» TASK:
Set every record down again, exactly and completely.
++++++
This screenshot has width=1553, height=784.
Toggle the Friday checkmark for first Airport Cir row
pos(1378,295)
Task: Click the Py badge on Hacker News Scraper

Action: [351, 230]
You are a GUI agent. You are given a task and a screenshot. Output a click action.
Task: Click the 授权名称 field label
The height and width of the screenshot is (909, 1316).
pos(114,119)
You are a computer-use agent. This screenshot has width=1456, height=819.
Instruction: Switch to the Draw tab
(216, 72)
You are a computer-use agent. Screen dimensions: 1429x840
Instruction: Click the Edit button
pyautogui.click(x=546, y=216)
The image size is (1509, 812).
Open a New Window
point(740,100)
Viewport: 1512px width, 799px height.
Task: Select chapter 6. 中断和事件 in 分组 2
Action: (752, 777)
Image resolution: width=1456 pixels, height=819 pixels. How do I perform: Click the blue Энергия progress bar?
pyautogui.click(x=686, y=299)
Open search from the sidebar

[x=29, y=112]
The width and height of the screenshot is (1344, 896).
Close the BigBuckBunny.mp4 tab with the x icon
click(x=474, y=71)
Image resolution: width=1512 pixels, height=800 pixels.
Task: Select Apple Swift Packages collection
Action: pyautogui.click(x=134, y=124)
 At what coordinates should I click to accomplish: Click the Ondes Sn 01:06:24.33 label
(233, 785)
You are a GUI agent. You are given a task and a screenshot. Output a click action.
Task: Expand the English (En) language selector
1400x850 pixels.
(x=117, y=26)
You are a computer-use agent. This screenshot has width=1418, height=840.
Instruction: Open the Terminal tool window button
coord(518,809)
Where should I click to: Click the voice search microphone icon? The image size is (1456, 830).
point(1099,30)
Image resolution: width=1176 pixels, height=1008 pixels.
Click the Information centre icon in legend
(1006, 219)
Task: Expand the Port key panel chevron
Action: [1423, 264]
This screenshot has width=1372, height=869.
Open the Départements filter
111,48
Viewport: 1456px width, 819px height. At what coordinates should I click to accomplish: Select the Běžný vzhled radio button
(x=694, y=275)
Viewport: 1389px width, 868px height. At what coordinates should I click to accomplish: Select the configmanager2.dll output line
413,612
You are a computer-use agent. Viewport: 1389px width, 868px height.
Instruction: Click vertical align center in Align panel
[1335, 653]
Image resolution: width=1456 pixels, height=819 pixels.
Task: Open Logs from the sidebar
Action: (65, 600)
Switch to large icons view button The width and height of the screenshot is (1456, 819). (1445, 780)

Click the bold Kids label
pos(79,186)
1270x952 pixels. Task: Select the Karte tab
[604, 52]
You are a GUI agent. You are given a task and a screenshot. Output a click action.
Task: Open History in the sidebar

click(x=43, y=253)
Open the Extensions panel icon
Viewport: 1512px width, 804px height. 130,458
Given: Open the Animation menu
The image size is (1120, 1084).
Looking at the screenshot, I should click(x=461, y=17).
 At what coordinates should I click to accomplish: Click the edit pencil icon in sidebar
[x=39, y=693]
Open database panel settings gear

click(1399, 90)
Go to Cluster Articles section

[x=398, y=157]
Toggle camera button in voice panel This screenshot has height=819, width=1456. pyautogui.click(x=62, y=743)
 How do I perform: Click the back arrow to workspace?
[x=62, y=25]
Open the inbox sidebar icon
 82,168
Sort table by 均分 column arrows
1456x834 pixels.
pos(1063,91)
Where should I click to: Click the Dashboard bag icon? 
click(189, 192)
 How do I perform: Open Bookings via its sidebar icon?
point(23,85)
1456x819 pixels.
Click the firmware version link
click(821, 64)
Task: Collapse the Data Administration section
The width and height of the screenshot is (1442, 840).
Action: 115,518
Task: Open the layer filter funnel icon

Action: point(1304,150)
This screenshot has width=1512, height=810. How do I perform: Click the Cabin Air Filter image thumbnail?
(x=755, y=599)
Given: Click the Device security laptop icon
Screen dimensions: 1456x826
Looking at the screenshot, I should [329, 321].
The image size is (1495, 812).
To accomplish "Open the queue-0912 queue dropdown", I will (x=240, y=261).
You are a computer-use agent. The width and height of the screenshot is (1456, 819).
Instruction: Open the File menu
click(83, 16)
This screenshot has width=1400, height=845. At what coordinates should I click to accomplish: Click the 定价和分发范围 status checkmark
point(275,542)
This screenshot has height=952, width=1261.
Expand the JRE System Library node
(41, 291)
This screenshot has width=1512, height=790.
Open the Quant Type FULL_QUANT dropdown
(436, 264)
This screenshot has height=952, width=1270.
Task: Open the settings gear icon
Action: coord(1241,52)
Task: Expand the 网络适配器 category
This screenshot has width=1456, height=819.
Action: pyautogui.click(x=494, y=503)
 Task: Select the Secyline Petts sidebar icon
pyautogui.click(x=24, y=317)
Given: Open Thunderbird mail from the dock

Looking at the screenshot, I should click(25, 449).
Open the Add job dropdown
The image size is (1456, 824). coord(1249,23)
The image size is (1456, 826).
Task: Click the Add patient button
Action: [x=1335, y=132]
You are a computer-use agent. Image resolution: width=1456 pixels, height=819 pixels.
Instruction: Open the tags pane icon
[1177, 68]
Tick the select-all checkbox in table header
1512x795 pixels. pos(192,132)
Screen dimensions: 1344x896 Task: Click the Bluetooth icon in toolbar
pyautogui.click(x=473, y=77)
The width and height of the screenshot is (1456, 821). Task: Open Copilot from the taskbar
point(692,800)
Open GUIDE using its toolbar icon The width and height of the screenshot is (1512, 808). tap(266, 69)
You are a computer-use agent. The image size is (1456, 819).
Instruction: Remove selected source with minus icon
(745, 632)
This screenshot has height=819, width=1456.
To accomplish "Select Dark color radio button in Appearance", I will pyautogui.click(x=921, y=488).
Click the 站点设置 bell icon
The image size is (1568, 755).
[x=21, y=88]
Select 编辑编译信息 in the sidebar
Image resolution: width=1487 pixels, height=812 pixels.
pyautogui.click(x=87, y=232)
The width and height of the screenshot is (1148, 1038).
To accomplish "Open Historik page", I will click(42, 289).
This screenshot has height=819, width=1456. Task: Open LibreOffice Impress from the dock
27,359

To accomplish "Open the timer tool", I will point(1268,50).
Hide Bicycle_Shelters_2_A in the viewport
++++++
» FINISHED EXERCISE:
This screenshot has width=1553, height=784.
Toggle the Friday checkmark for first Airport Cir row
pos(1378,295)
Task: Click the Py badge on Hacker News Scraper

Action: [351, 230]
You are a GUI agent. You are given a task and a screenshot. Output a click action.
Task: Click the 授权名称 field label
The height and width of the screenshot is (909, 1316).
pos(114,119)
You are a computer-use agent. This screenshot has width=1456, height=819.
Instruction: Switch to the Draw tab
(216, 72)
You are a computer-use agent. Screen dimensions: 1429x840
Instruction: Click the Edit button
pyautogui.click(x=546, y=216)
The image size is (1509, 812).
Open a New Window
point(740,100)
Viewport: 1512px width, 799px height.
Task: Select chapter 6. 中断和事件 in 分组 2
Action: (752, 777)
Image resolution: width=1456 pixels, height=819 pixels. How do I perform: Click the blue Энергия progress bar?
pyautogui.click(x=686, y=299)
Open search from the sidebar

[x=29, y=112]
The width and height of the screenshot is (1344, 896).
Close the BigBuckBunny.mp4 tab with the x icon
click(x=474, y=71)
Image resolution: width=1512 pixels, height=800 pixels.
Task: Select Apple Swift Packages collection
Action: pyautogui.click(x=134, y=124)
 At what coordinates should I click to accomplish: Click the Ondes Sn 01:06:24.33 label
(233, 785)
You are a GUI agent. You are given a task and a screenshot. Output a click action.
Task: Expand the English (En) language selector
1400x850 pixels.
(x=117, y=26)
You are a computer-use agent. This screenshot has width=1418, height=840.
Instruction: Open the Terminal tool window button
coord(518,809)
Where should I click to: Click the voice search microphone icon? The image size is (1456, 830).
point(1099,30)
Image resolution: width=1176 pixels, height=1008 pixels.
Click the Information centre icon in legend
(1006, 219)
Task: Expand the Port key panel chevron
Action: [1423, 264]
This screenshot has width=1372, height=869.
Open the Départements filter
111,48
Viewport: 1456px width, 819px height. At what coordinates should I click to accomplish: Select the Běžný vzhled radio button
(x=694, y=275)
Viewport: 1389px width, 868px height. At what coordinates should I click to accomplish: Select the configmanager2.dll output line
413,612
You are a computer-use agent. Viewport: 1389px width, 868px height.
Instruction: Click vertical align center in Align panel
[1335, 653]
Image resolution: width=1456 pixels, height=819 pixels.
Task: Open Logs from the sidebar
Action: (65, 600)
Switch to large icons view button The width and height of the screenshot is (1456, 819). (1445, 780)

Click the bold Kids label
pos(79,186)
1270x952 pixels. Task: Select the Karte tab
[604, 52]
You are a GUI agent. You are given a task and a screenshot. Output a click action.
Task: Open History in the sidebar

click(x=43, y=253)
Open the Extensions panel icon
Viewport: 1512px width, 804px height. 130,458
Given: Open the Animation menu
The image size is (1120, 1084).
Looking at the screenshot, I should click(x=461, y=17).
 At what coordinates should I click to accomplish: Click the edit pencil icon in sidebar
[x=39, y=693]
Open database panel settings gear

click(1399, 90)
Go to Cluster Articles section

[x=398, y=157]
Toggle camera button in voice panel This screenshot has height=819, width=1456. pyautogui.click(x=62, y=743)
 How do I perform: Click the back arrow to workspace?
[x=62, y=25]
Open the inbox sidebar icon
 82,168
Sort table by 均分 column arrows
1456x834 pixels.
pos(1063,91)
Where should I click to: Click the Dashboard bag icon? 
click(189, 192)
 How do I perform: Open Bookings via its sidebar icon?
point(23,85)
1456x819 pixels.
Click the firmware version link
click(821, 64)
Task: Collapse the Data Administration section
The width and height of the screenshot is (1442, 840).
Action: 115,518
Task: Open the layer filter funnel icon

Action: point(1304,150)
This screenshot has width=1512, height=810. How do I perform: Click the Cabin Air Filter image thumbnail?
(x=755, y=599)
Given: Click the Device security laptop icon
Screen dimensions: 1456x826
Looking at the screenshot, I should [329, 321].
The image size is (1495, 812).
To accomplish "Open the queue-0912 queue dropdown", I will (x=240, y=261).
You are a computer-use agent. The width and height of the screenshot is (1456, 819).
Instruction: Open the File menu
click(83, 16)
This screenshot has width=1400, height=845. At what coordinates should I click to accomplish: Click the 定价和分发范围 status checkmark
point(275,542)
This screenshot has height=952, width=1261.
Expand the JRE System Library node
(41, 291)
This screenshot has width=1512, height=790.
Open the Quant Type FULL_QUANT dropdown
(436, 264)
This screenshot has height=952, width=1270.
Task: Open the settings gear icon
Action: coord(1241,52)
Task: Expand the 网络适配器 category
This screenshot has width=1456, height=819.
Action: pyautogui.click(x=494, y=503)
 Task: Select the Secyline Petts sidebar icon
pyautogui.click(x=24, y=317)
Given: Open Thunderbird mail from the dock

Looking at the screenshot, I should click(25, 449).
Open the Add job dropdown
The image size is (1456, 824). coord(1249,23)
The image size is (1456, 826).
Task: Click the Add patient button
Action: [x=1335, y=132]
You are a computer-use agent. Image resolution: width=1456 pixels, height=819 pixels.
Instruction: Open the tags pane icon
[1177, 68]
Tick the select-all checkbox in table header
1512x795 pixels. pos(192,132)
Screen dimensions: 1344x896 Task: Click the Bluetooth icon in toolbar
pyautogui.click(x=473, y=77)
The width and height of the screenshot is (1456, 821). Task: Open Copilot from the taskbar
point(692,800)
Open GUIDE using its toolbar icon The width and height of the screenshot is (1512, 808). tap(266, 69)
You are a computer-use agent. The image size is (1456, 819).
Instruction: Remove selected source with minus icon
(745, 632)
This screenshot has height=819, width=1456.
To accomplish "Select Dark color radio button in Appearance", I will pyautogui.click(x=921, y=488).
Click the 站点设置 bell icon
The image size is (1568, 755).
[x=21, y=88]
Select 编辑编译信息 in the sidebar
Image resolution: width=1487 pixels, height=812 pixels.
pyautogui.click(x=87, y=232)
The width and height of the screenshot is (1148, 1038).
To accomplish "Open Historik page", I will click(42, 289).
This screenshot has height=819, width=1456. Task: Open LibreOffice Impress from the dock
27,359

To accomplish "Open the timer tool", I will point(1268,50).
Hide Bicycle_Shelters_2_A in the viewport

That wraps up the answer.